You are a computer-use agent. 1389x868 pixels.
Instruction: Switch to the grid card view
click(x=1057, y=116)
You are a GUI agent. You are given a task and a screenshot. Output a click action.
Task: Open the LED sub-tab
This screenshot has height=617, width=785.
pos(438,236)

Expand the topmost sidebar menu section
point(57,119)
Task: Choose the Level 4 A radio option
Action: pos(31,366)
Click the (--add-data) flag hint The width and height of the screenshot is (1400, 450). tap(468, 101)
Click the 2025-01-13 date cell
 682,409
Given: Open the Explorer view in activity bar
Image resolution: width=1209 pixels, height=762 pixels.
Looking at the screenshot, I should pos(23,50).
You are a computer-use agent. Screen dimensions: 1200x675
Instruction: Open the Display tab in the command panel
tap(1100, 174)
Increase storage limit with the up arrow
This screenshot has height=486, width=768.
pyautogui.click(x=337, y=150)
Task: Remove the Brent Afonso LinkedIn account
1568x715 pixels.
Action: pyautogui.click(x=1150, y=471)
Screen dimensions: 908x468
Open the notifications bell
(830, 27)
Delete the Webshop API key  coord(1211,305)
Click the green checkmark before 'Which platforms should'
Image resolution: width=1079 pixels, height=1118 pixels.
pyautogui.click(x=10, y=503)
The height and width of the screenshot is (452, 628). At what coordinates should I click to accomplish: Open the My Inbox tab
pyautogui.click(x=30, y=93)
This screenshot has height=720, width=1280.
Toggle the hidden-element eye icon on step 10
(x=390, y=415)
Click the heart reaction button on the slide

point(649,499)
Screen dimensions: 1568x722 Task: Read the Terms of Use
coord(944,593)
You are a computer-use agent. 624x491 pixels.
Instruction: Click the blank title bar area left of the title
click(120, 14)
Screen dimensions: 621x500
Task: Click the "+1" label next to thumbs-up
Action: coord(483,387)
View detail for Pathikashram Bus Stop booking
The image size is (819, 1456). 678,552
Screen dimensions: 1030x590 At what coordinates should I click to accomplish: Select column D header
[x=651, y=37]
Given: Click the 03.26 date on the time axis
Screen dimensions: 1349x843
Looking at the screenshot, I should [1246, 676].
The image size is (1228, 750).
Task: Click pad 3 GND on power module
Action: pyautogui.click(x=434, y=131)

Required work:
Every line from the line containing "Increase storage limit with the up arrow" through the line containing "This screenshot has height=720, width=1280." in the records above must be retyped exactly. Leave out the rest.

Answer section:
Increase storage limit with the up arrow
This screenshot has height=486, width=768.
pyautogui.click(x=337, y=150)
Task: Remove the Brent Afonso LinkedIn account
1568x715 pixels.
Action: pyautogui.click(x=1150, y=471)
Screen dimensions: 908x468
Open the notifications bell
(830, 27)
Delete the Webshop API key  coord(1211,305)
Click the green checkmark before 'Which platforms should'
Image resolution: width=1079 pixels, height=1118 pixels.
pyautogui.click(x=10, y=503)
The height and width of the screenshot is (452, 628). At what coordinates should I click to accomplish: Open the My Inbox tab
pyautogui.click(x=30, y=93)
This screenshot has height=720, width=1280.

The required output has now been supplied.